Le navire thaïlandais FV Ruang Lap N° 8, bateau de pêche thaïlandais arraisonné dans les eaux territoriales mauriciennes alors qu’il s’adonnait à la pêche illégale, est arrivé à Port-Louis dans la journée d’hier, escorté par le navire Indien l’INS Shardul, ainsi que le CGS Guardian. Les membres de la presse ont pu suivre une partie de l’opération d’escorte du FV Ruang Lap N° 8 à bord du CGS Observer, parti à la rencontre du cortège à une distance de six milles nautiques de Port-Louis, hier matin. Des membres faisant partie des commandos de la Special Mobile Force (SMF) et de la National Coast Guard (NCG) avaient déjà pris possession du navire et surveillaient de près l’équipage du bateau. A leur arrivée dans le port, la police, ainsi qu’un interprète officiel, Vincent Tin, sont montés à bord du bateau thaïlandais, ainsi qu’une ressortissante mauricienne ayant vécu pendant douze ans en Thaïlande. C’est grâce à son aide qu’un certain nombre d’informations qui s’avèreront vitales à la suite de l’enquête policière ont pu être obtenues.
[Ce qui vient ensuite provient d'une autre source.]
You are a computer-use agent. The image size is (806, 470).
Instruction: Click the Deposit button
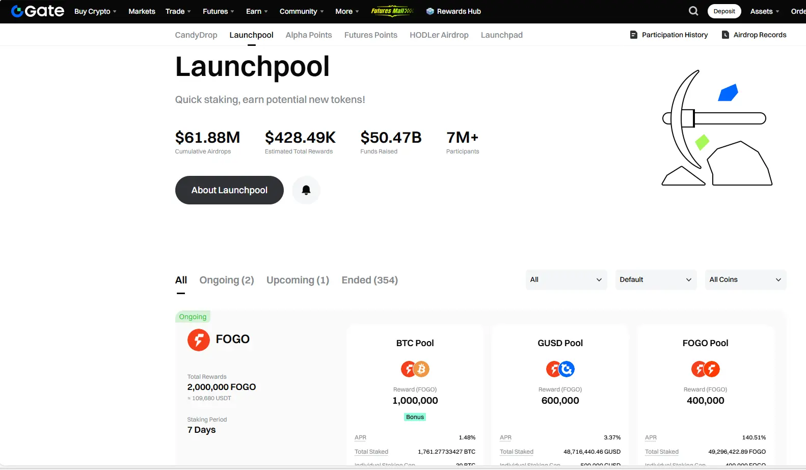724,11
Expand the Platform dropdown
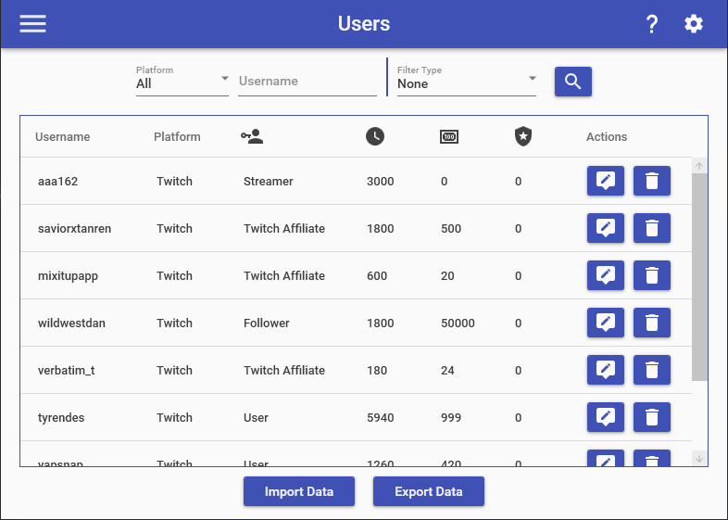Image resolution: width=728 pixels, height=520 pixels. pos(182,82)
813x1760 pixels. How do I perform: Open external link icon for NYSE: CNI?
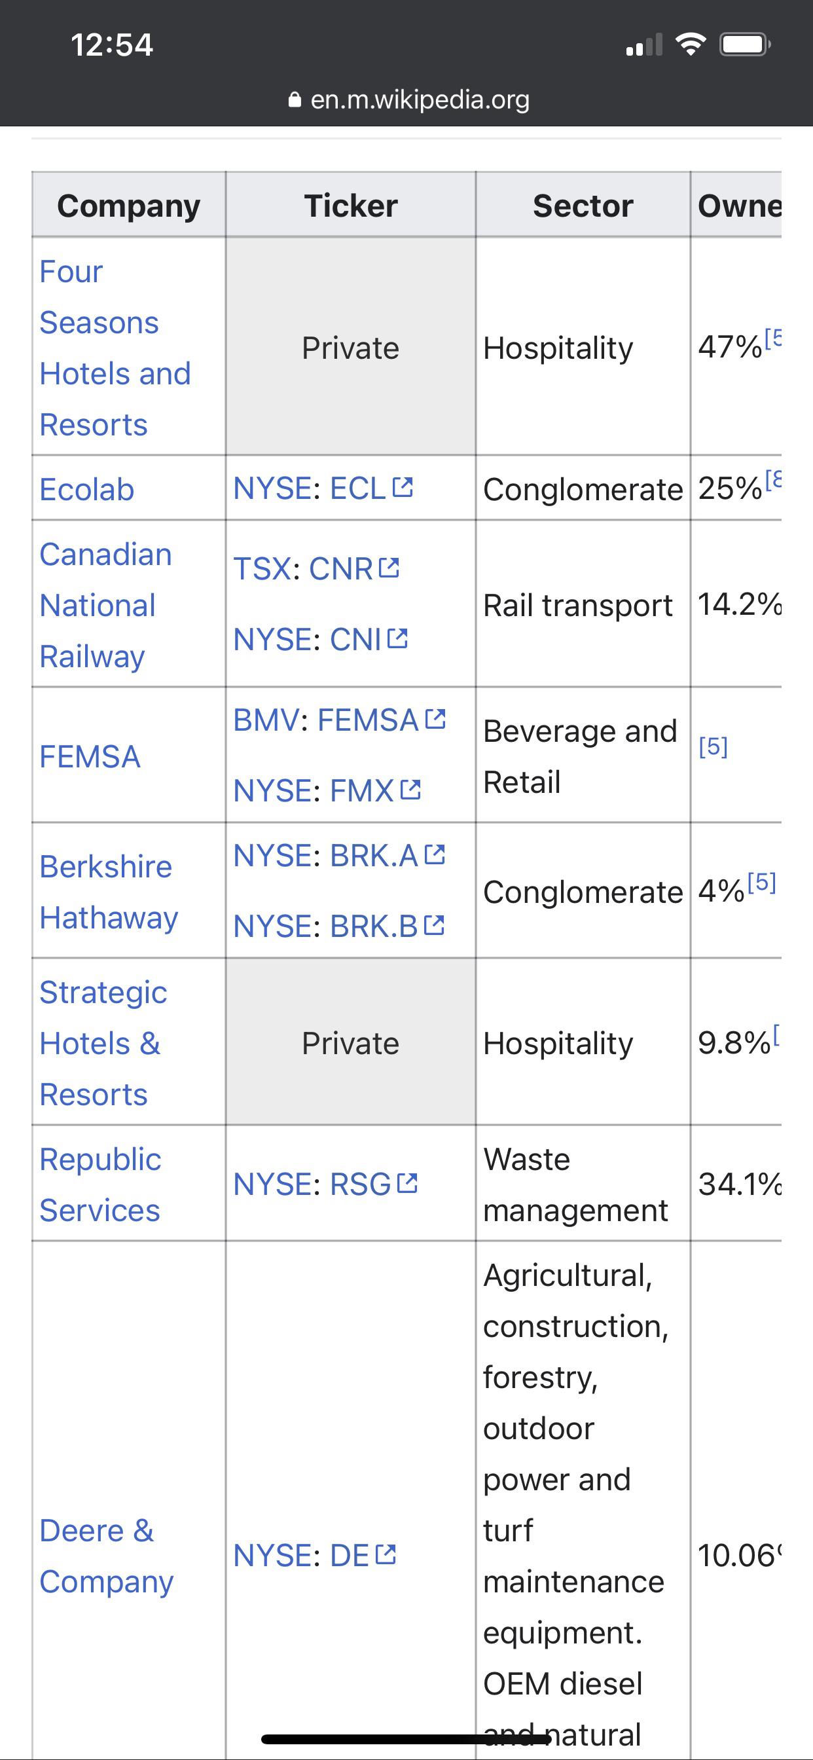point(399,639)

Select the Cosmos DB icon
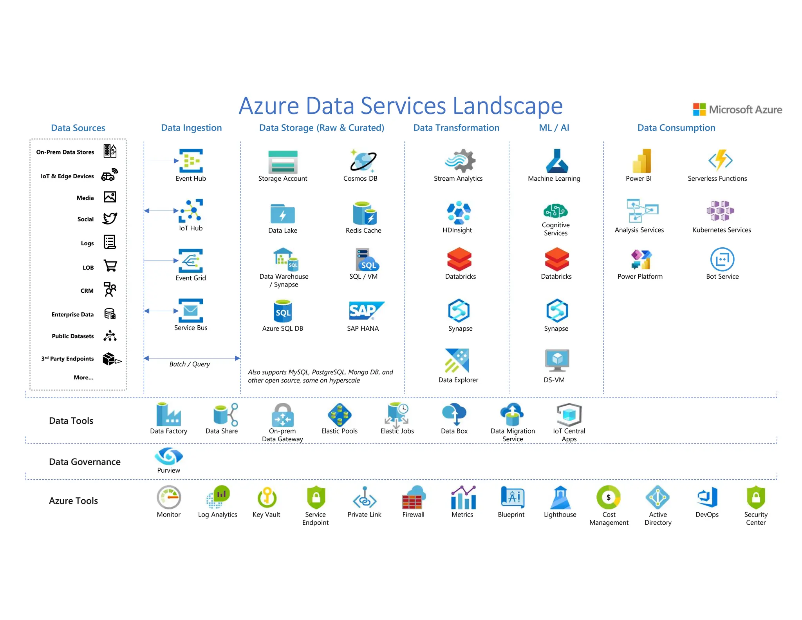[363, 161]
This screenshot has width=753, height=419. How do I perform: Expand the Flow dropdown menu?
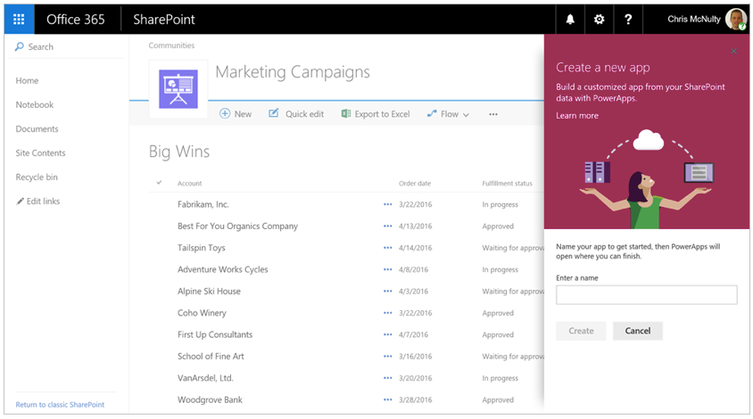[x=448, y=114]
Selon les recoupements effectués par Week-End, il ressort que le capitaine du FV Ruang Lap N° 8, qui ne parle que le thaï, a affirmé ne pas savoir qu’il pêchait dans les eaux territoriales mauriciennes quand son bateau a été intercepté par l’INS Shardul. Pensant subir une attaque de pirates et ce après avoir vu des fusées éclairantes être tirées du navire indien, le capitaine du bateau thaïlandais devait prendre la décision d’éteindre tous ses feux et de tenter de prendre la fuite. Mais cette tentative s’est soldé par un échec : l’INS Shardul, unité de la marine indienne étant très aguerrie à ce genre de situation.
A bord du FV Ruang Lap N°8, la police mauricienne a comptabilisé 28 membres d’équipage, à savoir 24 Cambodgiens et 4 Thaïlandais. Aucun des membres d’équipage ne dispose d’un passeport. Seulement quatre d’entre eux — les Thaïlandais — sont détenteurs d’une carte d’identité. La police soupçonne les ressortissants cambodgiens d’avoir fui leur pays pour la Thaïlande, où ils devaient être recrutés comme pêcheurs par la suite. Le bateau ne disposait d’aucun permis de pêche dans les eaux territoriales mauriciennes, ni d’un document officiel des autorités de la pêche thaïlandaise.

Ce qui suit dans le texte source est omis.